On the policy front, we should look to how the law treats professionals with specialized skills who get to know clients’ troubles and secrets intimately. For example, doctors and lawyers draw lots of sensitive information from, and wield a lot of power over, their patients and clients. There’s not only an ethical trust relationship there but also a legal one: that of a “fiduciary,” which at its core means that the professionals are obliged to place their clients’ interests ahead of their own. The legal scholar Jack Balkin has convincingly argued that companies like Facebook and Twitter are in a similar relationship of knowledge about, and power over, their users — and thus should be considered “information fiduciaries.”Information fiduciary is one of the first things I've read in all the morass of Facebook think-pieces that felt both new and useful.
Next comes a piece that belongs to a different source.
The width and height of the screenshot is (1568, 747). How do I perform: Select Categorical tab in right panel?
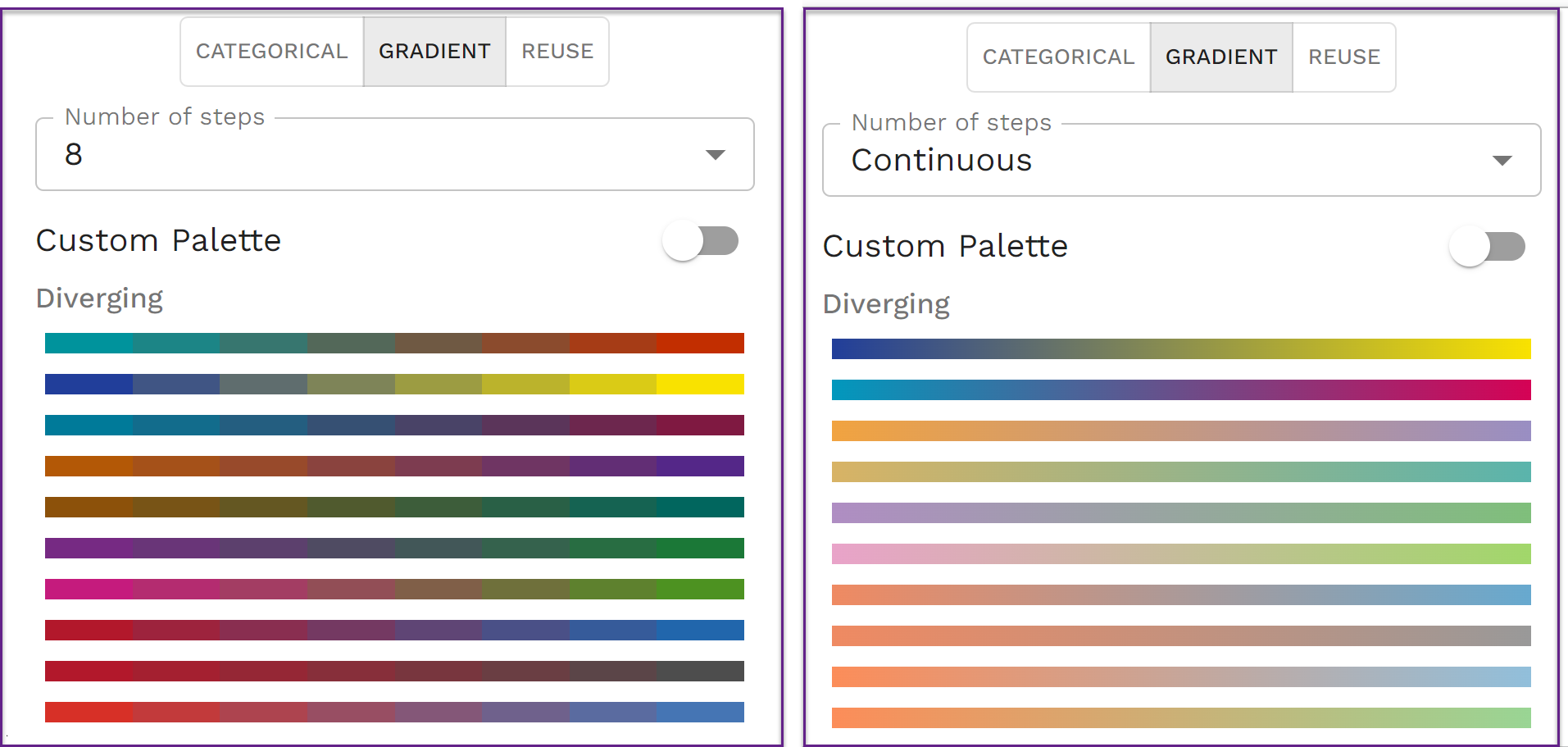1058,57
The basic idea is that Facebook (and other similar platforms) have a special relationship with users that resembles the kind of fiduciary responsibilities doctors and lawyers have with our data (critically, Balkin makes a distinction between the responsibility for data and advice, the latter of which Facebook obviously doesn't have). In his much longer and surprisingly readable paper on the idea he lays out an argument for why we should take the concept seriously. The paper starts by replaying a question Zittrain posed in 2014 New Statesman article after Facebook ran a get out the vote experiment that drove impressive numbers:
Now consider a hypothetical, hotly contested future election. Suppose that Mark Zuckerberg personally favors whichever candidate you don’t like. He arranges for a voting prompt to appear within the newsfeeds of tens of millions of active Facebook users—but unlike in the 2010 experiment, the group that will not receive the message is not chosen at random. Rather, Zuckerberg makes use of the fact that Facebook “likes” can predict political views and party affiliation, even beyond the many users who proudly advertise those affiliations directly. With that knowledge, our hypothetical Zuck chooses not to spice the feeds of users unsympathetic to his views. Such machinations then flip the outcome of our hypothetical election. Should the law constrain this kind of behavior?Balkin argues that we don't really have any way to stop Facebook from doing that legally. The First Amendment gives them the right to political speech. We could hope that they wouldn't do it because of the backlash it would likely create (and it's true that it would probably be enough to prevent them), but do we feel good relying on the market in this case? After going through a bunch of options for dealing with the situation, Balkin lands on the fiduciary concept. "Generally speaking, a fiduciary is one who has special obligations of loyalty and trustworthiness toward another person," he writes. "The fiduciary must take care to act in the interests of the other person, who is sometimes called the principal, the beneficiary, or the client. The client puts their trust or confidence in the fiduciary, and the fiduciary has a duty not to betray that trust or confidence." In a more recent blog post Balkin argues that Facebook has effectively confirmed the idea with his response to Cambridge Analytica when Zuckerberg said, "We have a responsibility to protect your data, and if we can't then we don't deserve to serve you. I've been working to understand exactly what happened and how to make sure this doesn't happen again." But how would it all work? Well, Zittrain and Balkin tackled that too. In a 2016 Atlantic article, they present a theoretical framework for application in a similar way to the Digital Millennium Copyright Act (DMCA) which, while it has its flaws, is a solution that seems to generally work for the various parties involved. Here's their proposal for a Digital Millennium Privacy Act (DMPA):
The DMPA would provide a predictable level of federal immunity for those companies willing to subscribe to the duties of an information fiduciary and accept a corresponding process to disclose and redress privacy and security violations. As with the DMCA, those companies unwilling to take the leap would be left no worse off than they are today—subject to the tender mercies of state and local governments. But those who accept the deal would gain the consistency and calculability of a single set of nationwide rules. Even without the public giving up on any hard-fought privacy rights recognized by a single state, a company could find that becoming an information fiduciary could be far less burdensome than having to respond to multiple and conflicting state and local obligations.This feels like a real idea that has value for all parties involved and a legitimate framework for implementation. I don't know that it will ever come to pass, but I'm excited to continue paying attention to the conversations around it.